▶ **Your instructions**:
Can you give the lines from the line with "Where should I" up to and including the line with "The image size is (536, 314). [x=41, y=37]" as a two-column CSV headed text and answer, with one row for each text and its answer? Put each value in a single quoted field and turn any line breaks into spaces.

[Collected data entries]
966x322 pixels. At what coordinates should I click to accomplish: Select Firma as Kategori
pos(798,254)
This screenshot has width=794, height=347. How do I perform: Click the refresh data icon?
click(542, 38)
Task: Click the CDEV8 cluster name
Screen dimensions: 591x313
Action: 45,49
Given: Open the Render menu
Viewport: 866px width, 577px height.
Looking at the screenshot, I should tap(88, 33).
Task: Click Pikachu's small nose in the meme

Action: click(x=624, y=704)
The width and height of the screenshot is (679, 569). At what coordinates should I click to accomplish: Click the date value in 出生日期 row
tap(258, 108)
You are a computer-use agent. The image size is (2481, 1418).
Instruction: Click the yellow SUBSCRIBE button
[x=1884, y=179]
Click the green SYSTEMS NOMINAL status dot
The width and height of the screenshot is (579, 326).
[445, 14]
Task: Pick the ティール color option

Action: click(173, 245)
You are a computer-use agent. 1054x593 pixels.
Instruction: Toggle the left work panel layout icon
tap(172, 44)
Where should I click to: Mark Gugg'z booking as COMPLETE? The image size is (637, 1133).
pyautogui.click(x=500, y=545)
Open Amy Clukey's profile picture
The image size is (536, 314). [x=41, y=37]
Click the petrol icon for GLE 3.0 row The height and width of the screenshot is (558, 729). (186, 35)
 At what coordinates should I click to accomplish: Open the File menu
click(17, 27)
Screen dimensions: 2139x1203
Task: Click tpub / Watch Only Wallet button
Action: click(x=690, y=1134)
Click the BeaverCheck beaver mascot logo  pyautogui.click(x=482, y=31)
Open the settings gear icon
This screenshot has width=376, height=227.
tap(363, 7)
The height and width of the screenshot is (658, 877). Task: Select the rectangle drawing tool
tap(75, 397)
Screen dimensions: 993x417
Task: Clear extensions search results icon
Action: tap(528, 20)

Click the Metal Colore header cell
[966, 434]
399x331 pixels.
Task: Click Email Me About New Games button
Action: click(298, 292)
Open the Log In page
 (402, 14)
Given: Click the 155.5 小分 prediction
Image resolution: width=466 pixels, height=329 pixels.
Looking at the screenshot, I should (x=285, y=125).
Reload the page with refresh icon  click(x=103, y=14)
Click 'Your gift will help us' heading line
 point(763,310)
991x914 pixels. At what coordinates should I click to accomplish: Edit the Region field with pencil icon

▶ **Response to this exercise**:
text,answer
"Where should I click to: Mark Gugg'z booking as COMPLETE? The image size is (637, 1133).","pyautogui.click(x=500, y=545)"
"Open Amy Clukey's profile picture","The image size is (536, 314). [x=41, y=37]"